To allow public access, useful for other accounts, add the following policy to the bucket.

{
    "Version": "2012-10-17",
    "Statement": [
        {
            "Sid": "AllowPublic",
            "Effect": "Allow",
            "Principal": "*",
            "Action": [
                "s3:GetObject",
                "s3:GetObjectTagging"
            ],
            "Resource": "arn:aws:s3:::<bucket-name>/*"
        }
    ]
}

Definition Update Lambda

This function accesses the user’s ClamAV instance to download updated definitions using freshclam. It is recommended to run this every 3 hours to stay protected from the latest threats.

  1. Create the archive using the method in the Build from Source section.

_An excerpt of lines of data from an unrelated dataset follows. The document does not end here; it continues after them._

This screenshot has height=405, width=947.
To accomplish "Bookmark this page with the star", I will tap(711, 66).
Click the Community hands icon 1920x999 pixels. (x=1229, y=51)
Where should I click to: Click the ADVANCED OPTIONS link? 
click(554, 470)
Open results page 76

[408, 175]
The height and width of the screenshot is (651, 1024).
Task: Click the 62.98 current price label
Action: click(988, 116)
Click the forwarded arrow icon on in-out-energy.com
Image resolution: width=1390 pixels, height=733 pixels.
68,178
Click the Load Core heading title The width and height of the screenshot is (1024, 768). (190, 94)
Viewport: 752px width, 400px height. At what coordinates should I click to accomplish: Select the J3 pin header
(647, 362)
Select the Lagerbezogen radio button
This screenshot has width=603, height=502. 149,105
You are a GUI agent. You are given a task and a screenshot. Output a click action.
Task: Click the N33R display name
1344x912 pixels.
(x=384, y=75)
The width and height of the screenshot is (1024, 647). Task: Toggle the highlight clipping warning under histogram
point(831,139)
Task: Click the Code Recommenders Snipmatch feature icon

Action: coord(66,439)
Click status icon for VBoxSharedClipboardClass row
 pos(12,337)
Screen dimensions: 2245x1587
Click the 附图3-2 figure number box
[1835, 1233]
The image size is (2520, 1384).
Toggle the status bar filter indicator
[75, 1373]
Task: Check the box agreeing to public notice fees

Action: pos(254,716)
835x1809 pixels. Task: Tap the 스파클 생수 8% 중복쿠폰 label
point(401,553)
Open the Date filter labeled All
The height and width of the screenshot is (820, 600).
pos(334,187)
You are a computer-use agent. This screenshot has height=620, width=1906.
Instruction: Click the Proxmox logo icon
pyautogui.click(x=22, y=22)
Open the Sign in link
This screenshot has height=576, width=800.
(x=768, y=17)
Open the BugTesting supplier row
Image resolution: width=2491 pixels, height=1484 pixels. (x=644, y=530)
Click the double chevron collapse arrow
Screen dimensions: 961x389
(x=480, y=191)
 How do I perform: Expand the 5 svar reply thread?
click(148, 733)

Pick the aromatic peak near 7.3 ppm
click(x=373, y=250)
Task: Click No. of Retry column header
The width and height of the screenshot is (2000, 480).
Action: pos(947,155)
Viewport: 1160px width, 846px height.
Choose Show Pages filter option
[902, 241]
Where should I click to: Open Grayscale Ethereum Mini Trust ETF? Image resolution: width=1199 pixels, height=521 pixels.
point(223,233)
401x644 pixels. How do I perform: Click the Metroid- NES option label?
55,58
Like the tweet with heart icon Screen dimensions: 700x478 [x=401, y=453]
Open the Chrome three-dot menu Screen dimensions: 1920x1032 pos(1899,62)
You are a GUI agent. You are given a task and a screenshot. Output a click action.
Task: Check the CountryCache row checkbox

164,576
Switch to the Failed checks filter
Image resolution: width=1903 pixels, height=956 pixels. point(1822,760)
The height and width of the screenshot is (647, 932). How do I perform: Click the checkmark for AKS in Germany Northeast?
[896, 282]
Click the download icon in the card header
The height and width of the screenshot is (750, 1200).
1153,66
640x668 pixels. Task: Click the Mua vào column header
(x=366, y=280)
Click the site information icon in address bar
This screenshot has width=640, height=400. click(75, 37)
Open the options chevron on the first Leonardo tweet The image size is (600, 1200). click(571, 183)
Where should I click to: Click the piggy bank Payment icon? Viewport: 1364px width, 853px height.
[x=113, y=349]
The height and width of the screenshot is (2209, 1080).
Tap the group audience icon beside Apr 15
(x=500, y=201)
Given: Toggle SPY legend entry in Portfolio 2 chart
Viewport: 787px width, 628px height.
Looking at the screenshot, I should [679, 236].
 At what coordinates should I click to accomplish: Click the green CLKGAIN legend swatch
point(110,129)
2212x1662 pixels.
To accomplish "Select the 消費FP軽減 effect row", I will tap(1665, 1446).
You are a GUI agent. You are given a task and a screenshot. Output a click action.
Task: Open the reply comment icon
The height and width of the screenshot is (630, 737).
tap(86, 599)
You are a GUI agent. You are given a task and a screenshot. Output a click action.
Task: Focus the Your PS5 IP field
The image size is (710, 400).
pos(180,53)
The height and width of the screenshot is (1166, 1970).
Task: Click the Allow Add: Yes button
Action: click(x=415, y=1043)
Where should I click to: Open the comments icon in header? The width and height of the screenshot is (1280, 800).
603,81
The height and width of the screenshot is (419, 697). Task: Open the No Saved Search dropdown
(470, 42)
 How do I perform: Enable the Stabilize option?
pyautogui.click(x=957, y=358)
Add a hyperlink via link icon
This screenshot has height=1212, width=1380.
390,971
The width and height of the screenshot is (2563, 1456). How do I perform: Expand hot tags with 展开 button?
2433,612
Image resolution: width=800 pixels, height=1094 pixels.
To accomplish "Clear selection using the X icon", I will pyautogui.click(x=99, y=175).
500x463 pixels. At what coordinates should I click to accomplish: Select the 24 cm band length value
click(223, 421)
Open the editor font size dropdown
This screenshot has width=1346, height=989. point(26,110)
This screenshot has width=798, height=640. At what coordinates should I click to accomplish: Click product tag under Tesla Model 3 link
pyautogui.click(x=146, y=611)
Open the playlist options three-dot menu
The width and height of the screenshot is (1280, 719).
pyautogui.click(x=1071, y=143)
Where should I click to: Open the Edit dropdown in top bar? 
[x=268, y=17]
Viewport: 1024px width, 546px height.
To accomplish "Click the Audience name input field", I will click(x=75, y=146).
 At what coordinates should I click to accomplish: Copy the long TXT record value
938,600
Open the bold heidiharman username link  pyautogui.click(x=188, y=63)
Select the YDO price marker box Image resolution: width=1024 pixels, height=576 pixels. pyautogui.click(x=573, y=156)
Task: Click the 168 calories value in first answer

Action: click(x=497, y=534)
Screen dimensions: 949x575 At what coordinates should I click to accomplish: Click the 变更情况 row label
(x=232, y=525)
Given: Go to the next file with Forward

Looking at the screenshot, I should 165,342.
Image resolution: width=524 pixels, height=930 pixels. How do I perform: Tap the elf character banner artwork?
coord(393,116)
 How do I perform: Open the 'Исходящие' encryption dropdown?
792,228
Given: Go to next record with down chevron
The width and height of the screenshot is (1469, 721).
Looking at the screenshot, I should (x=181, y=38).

  2. From the AWS Lambda Dashboard, click Create function

  3. Choose Author from scratch on the Create function page

  4. Name your function bucket-antivirus-update when prompted on the Configure function step.

  5. Set Runtime to Python 3.7

  6. Create a new role name bucket-antivirus-update that uses the following policy document

    {
       "Version":"2012-10-17",
       "Statement":[
          {
             "Sid":"WriteCloudWatchLogs",
             "Effect":"Allow",
             "Action":[
                "logs:CreateLogGroup",
                "logs:CreateLogStream",
                "logs:PutLogEvents"
             ],
             "Resource":"*"
          },
          {
             "Sid":"s3GetAndPutWithTagging",
             "Action":[
                "s3:GetObject",
                "s3:GetObjectTagging",
                "s3:PutObject",
                "s3:PutObjectTagging",
                "s3:PutObjectVersionTagging"
             ],
             "Effect":"Allow",
             "Resource":[
                "arn:aws:s3:::<av-definition-s3-bucket>/*"
             ]
          },
          {
             "Sid": "s3HeadObject",
             "Effect": "Allow",
             "Action": "s3:ListBucket",
             "Resource": [
                 "arn:aws:s3:::<av-definition-s3-bucket>/*",
                 "arn:aws:s3:::<av-definition-s3-bucket>"
             ]
          }
       ]
    }
  7. Click next to go to the Configuration page

  8. Add a trigger from the left of CloudWatch Event using rate(3 hours) for the Schedule expression. Be sure to check Enable trigger

  9. Choose Upload a ZIP file for Code entry type and select the archive downloaded in step 1.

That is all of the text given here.